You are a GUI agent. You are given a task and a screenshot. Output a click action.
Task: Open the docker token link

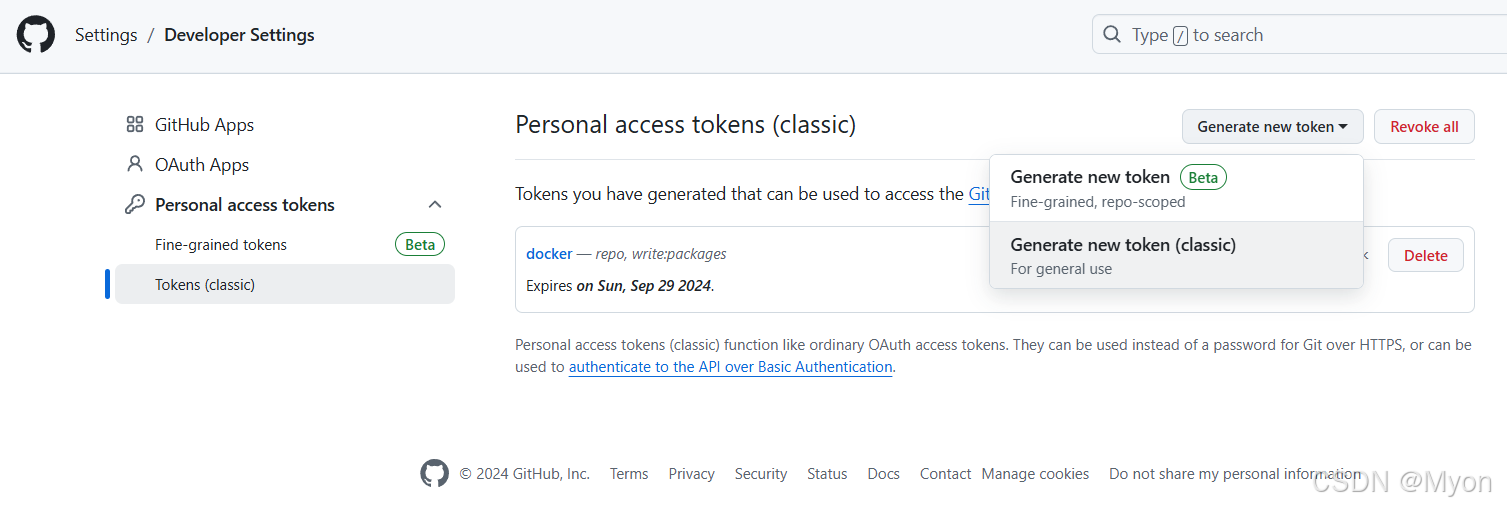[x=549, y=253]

* * *

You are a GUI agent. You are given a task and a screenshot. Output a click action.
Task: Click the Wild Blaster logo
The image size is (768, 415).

* * *

- [Exercise details]:
When you reach the line with "Task: Click the Wild Blaster logo" in the records above, start writing out lines exactly, and stop once the line with "The image size is (768, 415)." has been written; include nothing else.

- [Reply]:
Task: Click the Wild Blaster logo
The image size is (768, 415).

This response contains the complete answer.